Wednesday, May 13, 2009

Back To Life

This is where I start putting my life back together.

I’m sitting on an economy class flight to Kuwait – shithole – having just been molested. Not once, mind, but once more:

Twice, therefore.

No buzzer sounded as I walked through the metal detector, but the airport security operative (or whatever they’re called these days) just couldn’t help himself. After squeezing the muscles in my arms and finding a little Newtonian resistance (reactivated fitness regime), he stroked my inner thighs before cupping a bagful of pregnant nuts.

Then, while I glanced over my shoulder at his shy and knowing colleagues, he did it again. The word “cupping”, surely, has no equal in the situation I am describing. Could there be a better description of what his hands were doing? I doubt it. I’m not gay, of course – what a silly use of the word – but on quick reflection I had to smile and ask myself: “Where’s the harm?”

I had done someone else a favour – albeit unwittingly – in a world where favours are few. I was almost glad to be of assistance.

I said almost.

In everything we experience there is surely a lesson: I hope so, else we’re doomed. And I’ve learnt many things of late, in particular the art of tolerance. We’re all human beings, after all: prone to failings which include, for example, taking our loved ones for granted when at times – and often unknowingly – they are quietly despairing and in need of our support. I am fortunate to have received the benefit of unbridled generosity from those close to me (you know who you are), whilst still appearing to others in that ever-so-slightly-wider circle as if I’m a man of great substance. Shockingly to you, those in that latter category, I can reveal that I am not.

Yet I am blessed in many other, more meaningful ways: I have a family, for instance, that has rallied around me and my mother, in the wake of the earth-shattering loss of George, beloved husband and father. And I have a wife who loves me, which is what – selfishly – matters most of all. For every man needs a partner, faithful and true. To this I will return.

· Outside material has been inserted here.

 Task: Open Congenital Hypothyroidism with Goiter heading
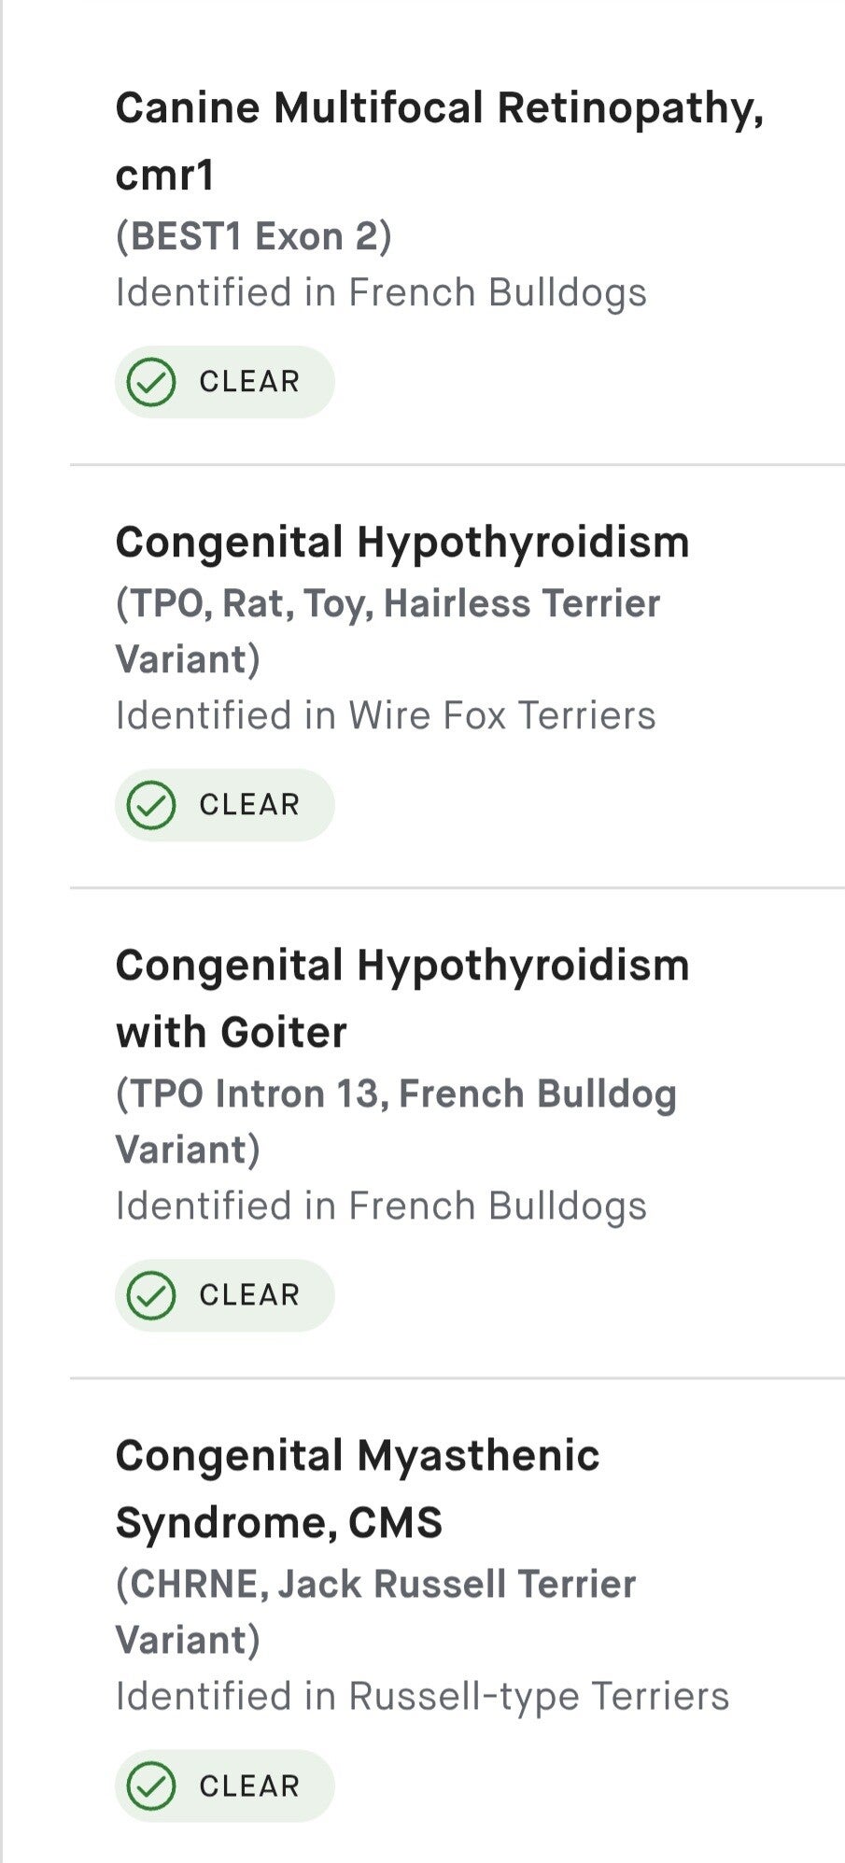click(402, 998)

It may sound strange but I no longer fear death, having watched the man to whom my existence was anchored keel over before me and die. Earlier, I had seen the resolution in his eyes and – I now know – witnessed his sure knowledge of what was quickly to come. Only once during those few, awful days did I hear him curse – out of anger more than self-pity – while even then he was economic with his use of the vernacular. What he said shall remain private but, suffice to say, it was uncharacteristic of a man who abhorred profanities. To those – not me – who called him “gentleman” George, know that I did not need to: the word was utterly superfluous.

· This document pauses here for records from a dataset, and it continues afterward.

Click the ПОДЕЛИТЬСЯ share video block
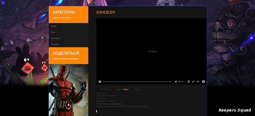255x116 pixels. (x=69, y=56)
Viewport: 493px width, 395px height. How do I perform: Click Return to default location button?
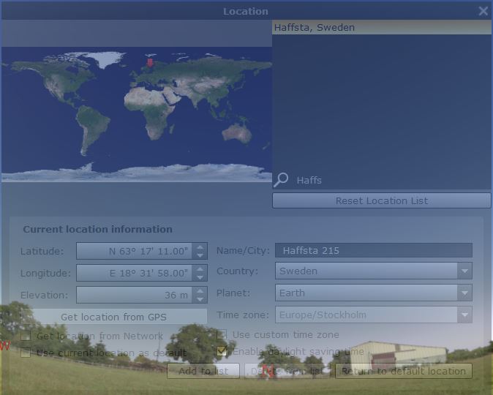point(403,371)
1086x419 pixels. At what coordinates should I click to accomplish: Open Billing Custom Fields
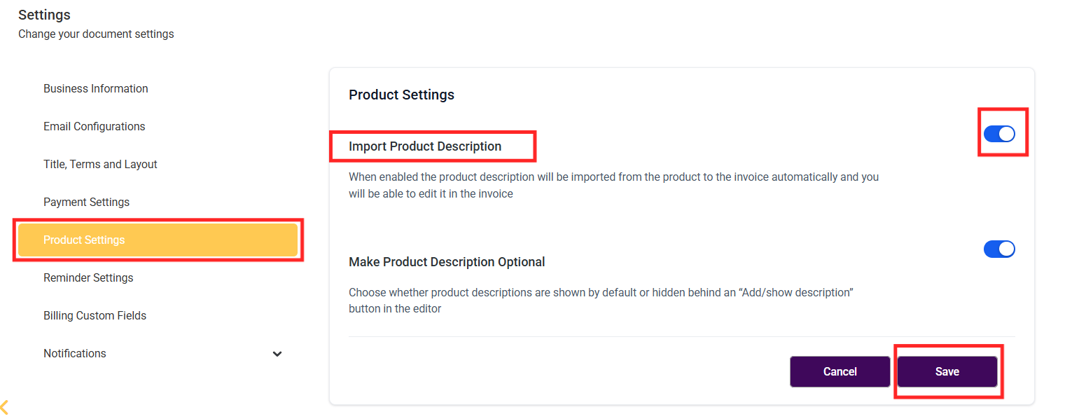click(x=95, y=316)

In the car on the way to hospital a day or so before, he placed a warm hand on mine: it was the same hand I remember walking me to school when I was still wearing shorts and wondering whether I was going to get through the day without crying. And while we were driving towards more treatment he knew he would not survive, my father somehow found the strength to offer me a smile. What courage did that take? More than I could ever summon: of that I am sure. I live in hope that my children – all of them – will admire and respect me to the extent that I did my Dad. I am not over it, and never will be, but I know I must begin to recover from his loss. And if my sons and daughters feel as I do now, then I will surely rest peacefully in the knowledge of their love, and feel truly blessed.

And now, returning at last to my dear wife, I can only begin to describe the rock that underpins my life. Not, perhaps, the person you are thinking of. But the woman, indeed, without whom I would surely cave in. The one that I do not doubt. The girl to whom I give my heart and soul. May God bless you, my darling.